▸ **TAREFA A**
Reproduza, sem nenhuma alteração, o trecho do texto sobre histórias de vida na escola que começa em "O ambiente escolar, seja" e termina em "nas escolas públicas.".
▸ **TAREFA B**
Responda com base no texto sobre histórias de vida na escola:
(i) Há quanto tempo o ensino remoto está em vigor nas escolas públicas?
(ii) De qual núcleo de estudos a autora é integrante?
(iii) A quem é atribuída a ideia de que o presente atua como interlocutor do passado e locutor do futuro?

▸ **TEXTO APRESENTADO**
== == ==

Por PAULA BALDUINO DE MELO — Antropóloga, professora do Instituto Federal de Brasília — Câmpus Planaltina, integrante da Irmandade Pretas Candangas e do Núcleo de Estudos em Agroecologia NEA Candombá.
O ambiente escolar, seja presencial ou virtual, está repleto de jovens desestimulados e professores frustrados. No contexto da pandemia instaurada pela covid-19, o desestímulo e a frustração parecem ainda mais aguçados pela realidade do ensino remoto, que já completou um ano nas escolas públicas.
Contudo, mesmo antes da pandemia, parecia haver nos espaços de educação formal uma distância entre as propostas pedagógicas e a vida das/os educandas/os. Já imaginou uma escola que provoca estudantes a pensarem sobre seu lugar no mundo? Uma escola que valoriza os saberes trazidos pelas/os educandas/os, suas famílias e comunidades? A educação pode nos conduzir à prática da liberdade?
A abordagem pedagógica das histórias de vida pode sinalizar um caminho. Trata-se da aposta em uma pedagogia enraizada na vida das pessoas que habitam a escola, propiciando ferramentas para se conhecer e compreender os processos históricos em que estamos inseridos, a partir da existência de cada um de nós. Nesse tipo de abordagem, o presente atua como interlocutor do passado e, consecutivamente, como locutor do futuro, como diz Nêgo Bispo.

== == ==

▸ **DADOS REGISTRADOS**
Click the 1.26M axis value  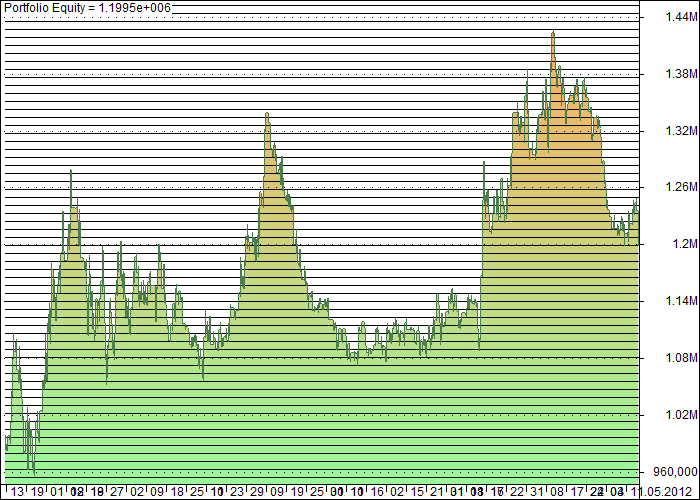coord(681,187)

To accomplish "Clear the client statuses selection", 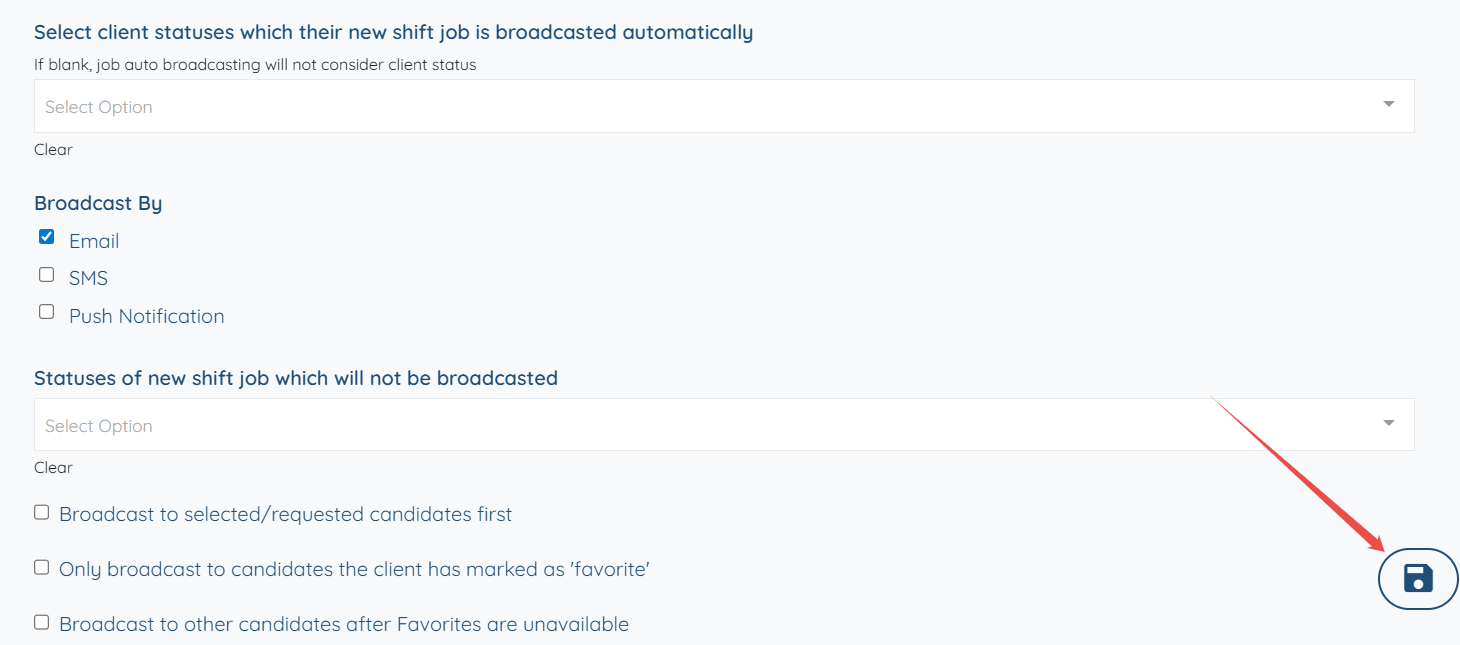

== == ==

▸ **RESPOSTA FINAL A**
O ambiente escolar, seja presencial ou virtual, está repleto de jovens desestimulados e professores frustrados. No contexto da pandemia instaurada pela covid-19, o desestímulo e a frustração parecem ainda mais aguçados pela realidade do ensino remoto, que já completou um ano nas escolas públicas.

▸ **RESPOSTA FINAL B**
(i) Um ano.
(ii) Do Núcleo de Estudos em Agroecologia NEA Candombá.
(iii) A Nêgo Bispo.